Requirement => Copy out nothing but the lines from the one holding "This screenshot has height=1347, width=1782." through the end of the entries below, exactly as written and without the pictures.

Records provided =>
+-------+
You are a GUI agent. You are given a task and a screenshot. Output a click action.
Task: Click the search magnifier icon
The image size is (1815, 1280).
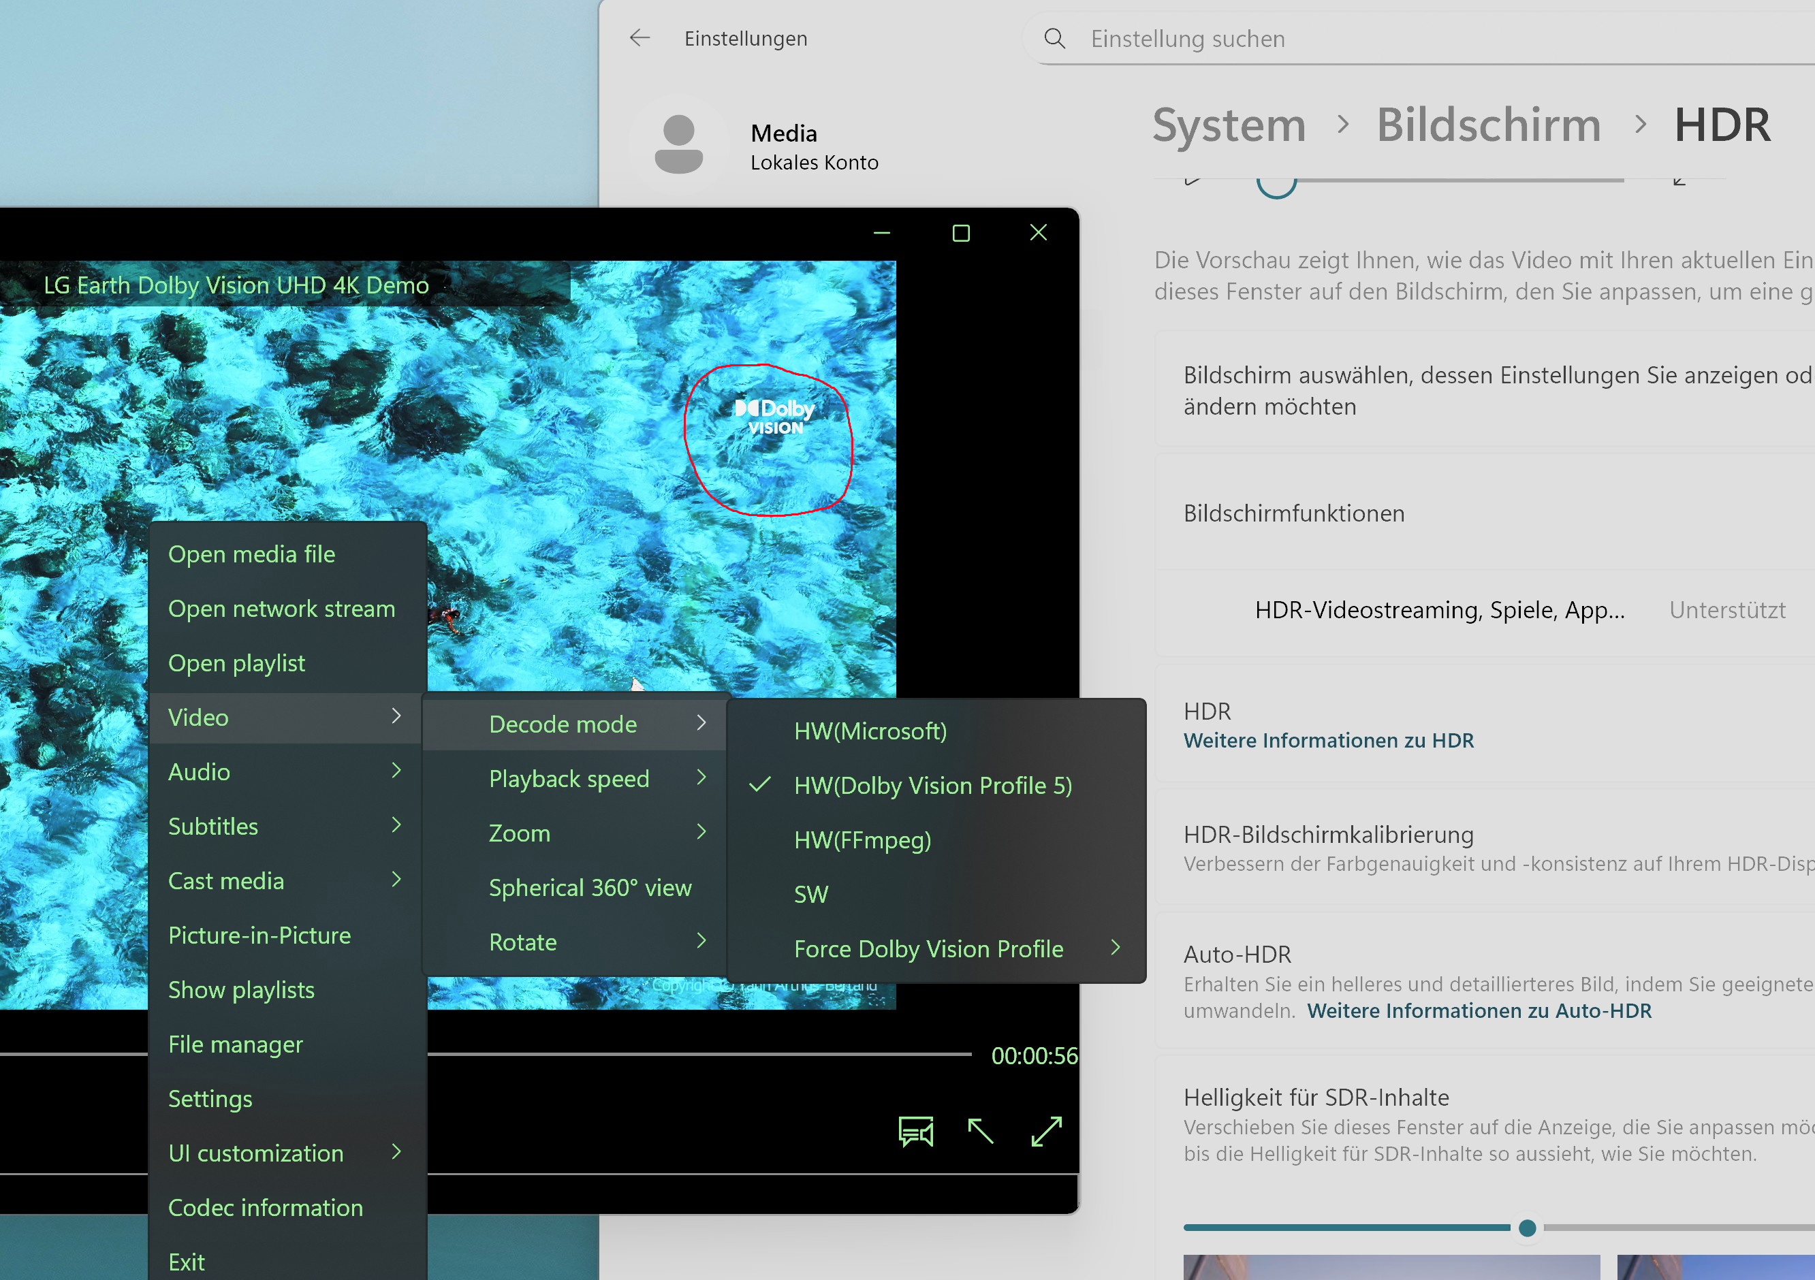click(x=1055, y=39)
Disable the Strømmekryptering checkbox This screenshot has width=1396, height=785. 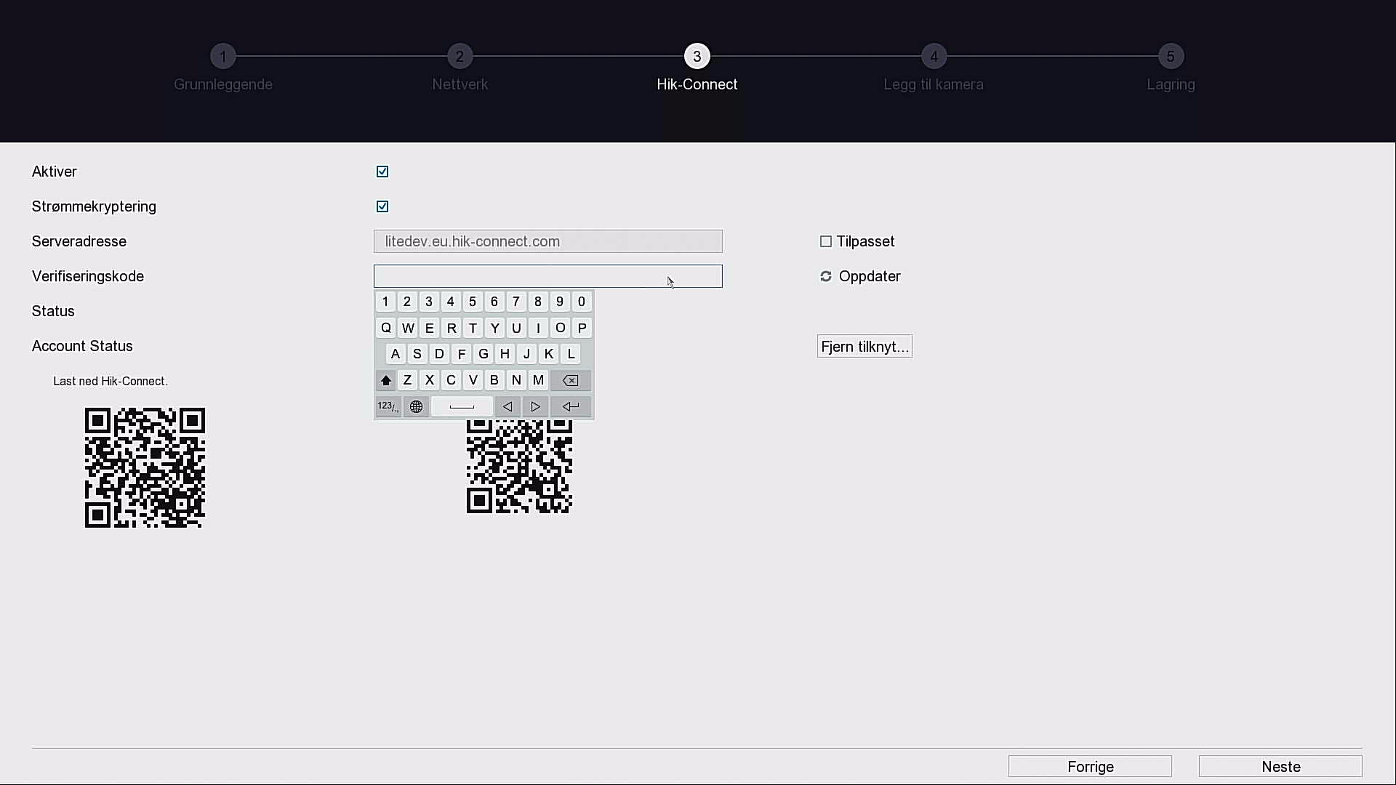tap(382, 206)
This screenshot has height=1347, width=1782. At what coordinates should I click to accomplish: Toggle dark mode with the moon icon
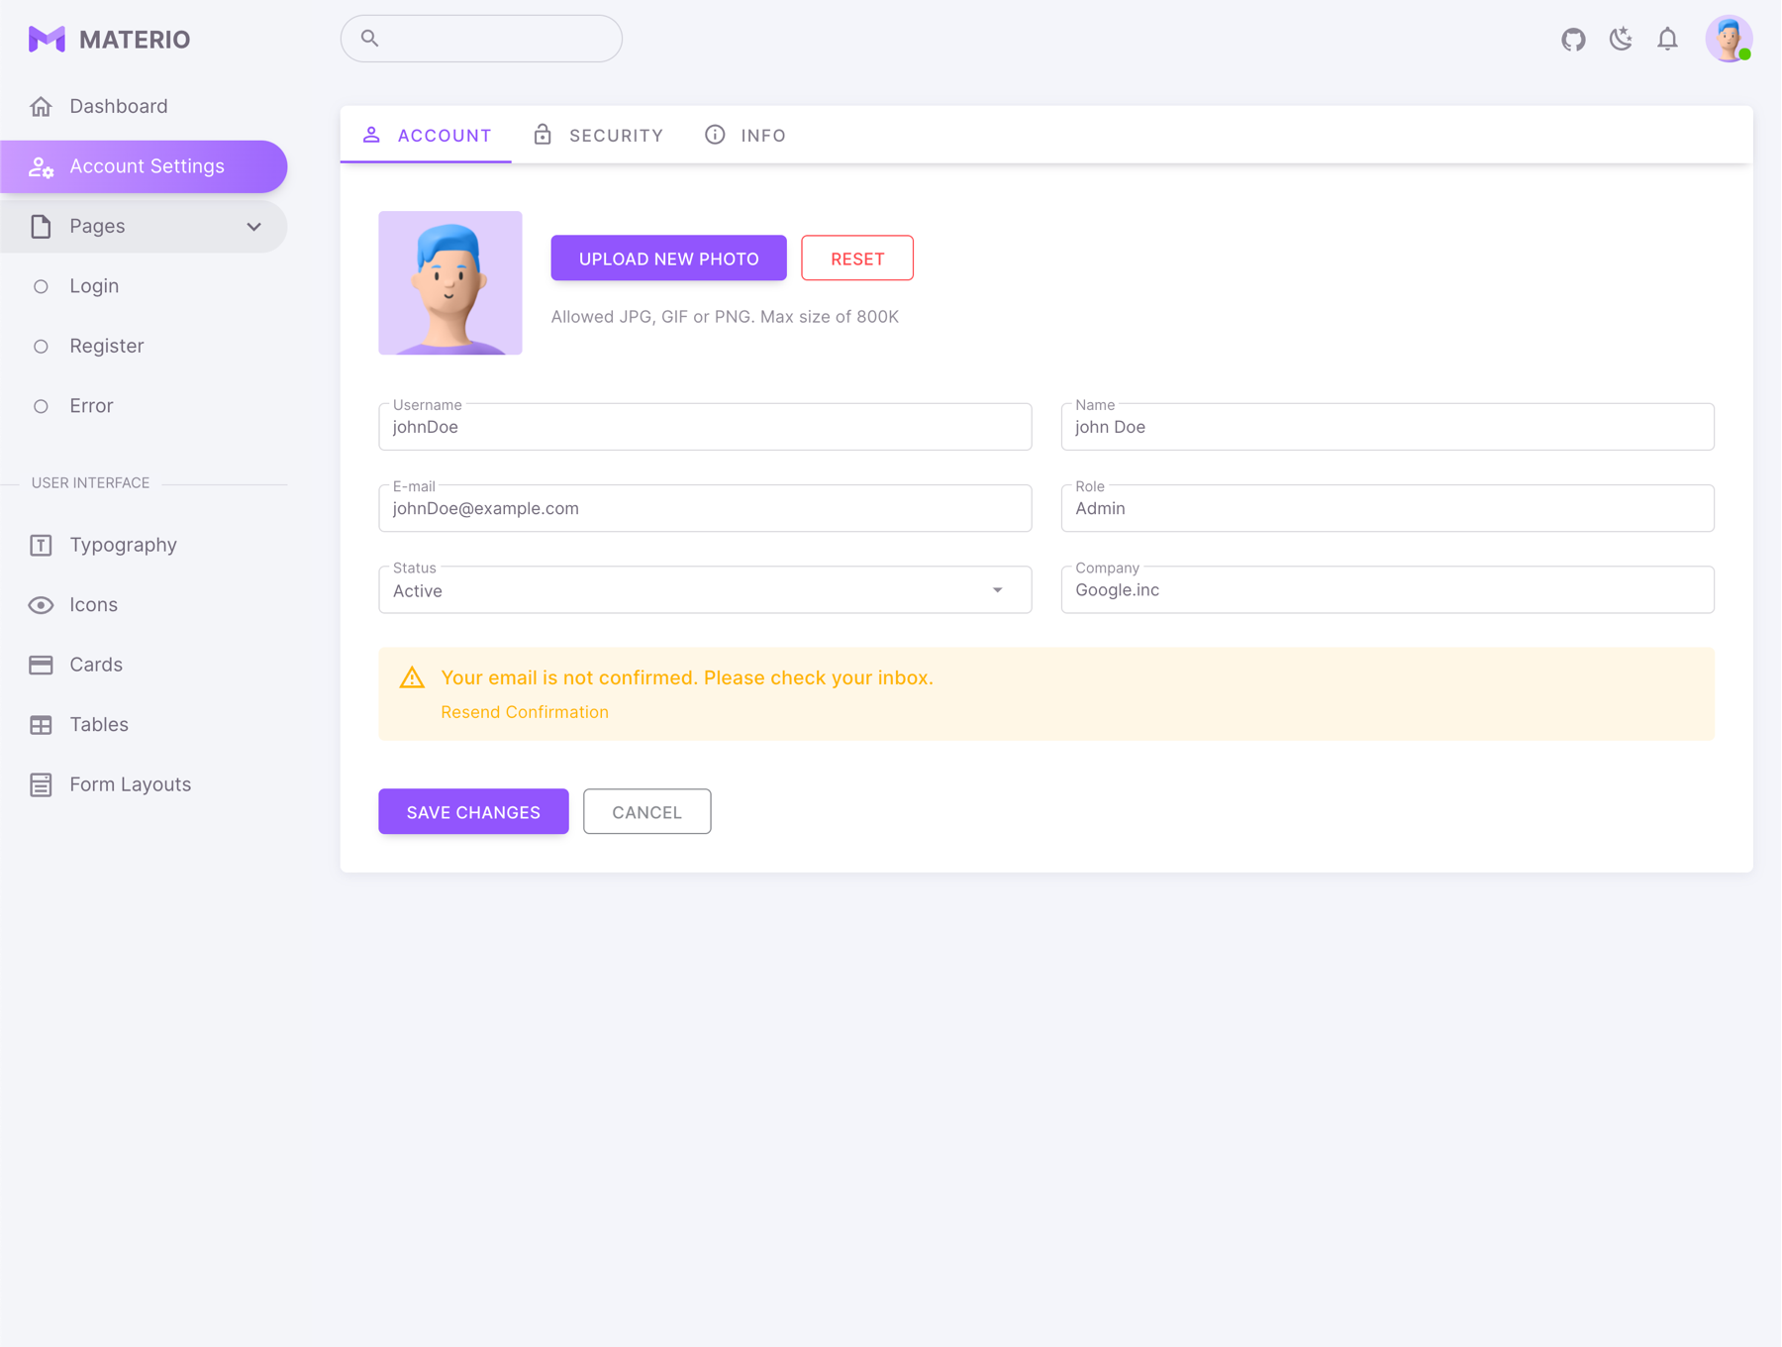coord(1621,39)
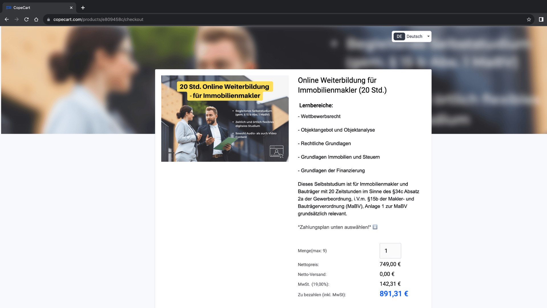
+-------+
Solution =>
This screenshot has height=1347, width=1782. At what coordinates should I click to accomplish: Toggle dark mode with the moon icon
coord(1621,39)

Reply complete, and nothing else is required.